Activity
When you reach the line that contains "This screenshot has height=290, width=688.", please begin copying, and carry on exactly to the last line of the material, leaving out every picture.

Data provided
== Segment start ==
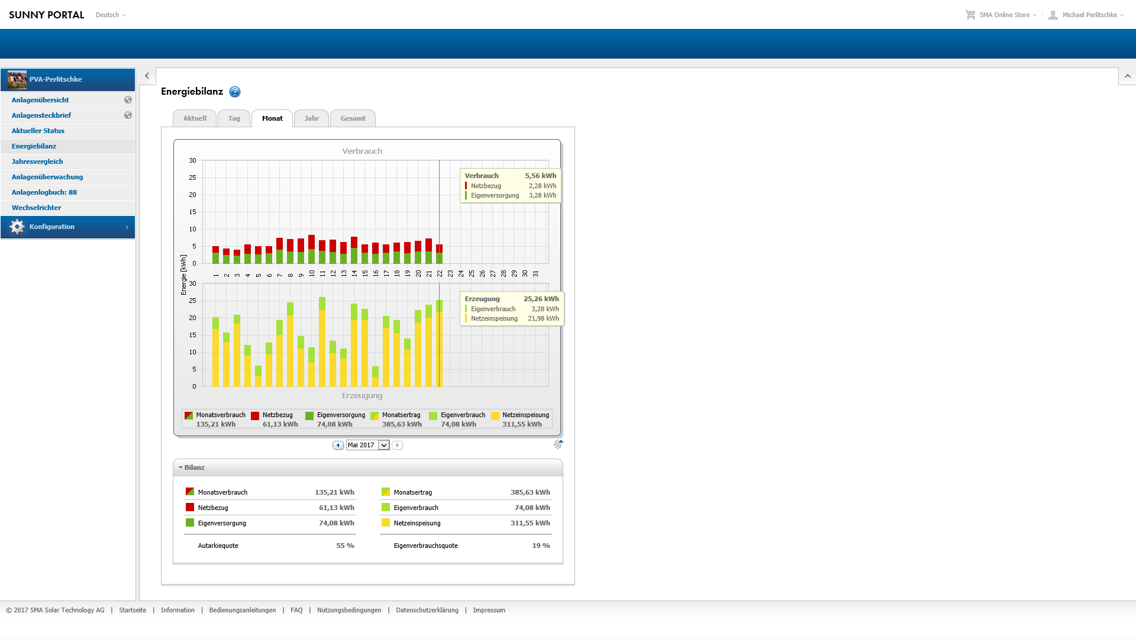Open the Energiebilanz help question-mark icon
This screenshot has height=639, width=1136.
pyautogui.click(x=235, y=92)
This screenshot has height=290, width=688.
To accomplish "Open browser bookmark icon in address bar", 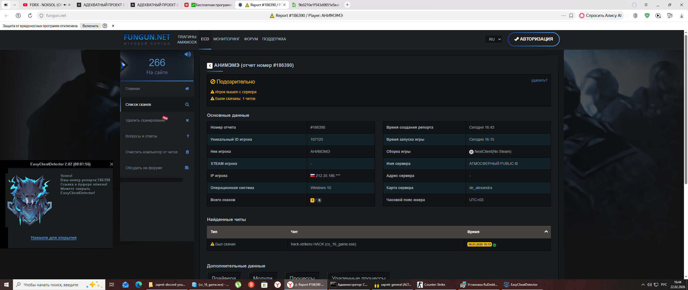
== Segment end ==
Task answer
This screenshot has height=290, width=688.
To accomplish "Open browser bookmark icon in address bar", 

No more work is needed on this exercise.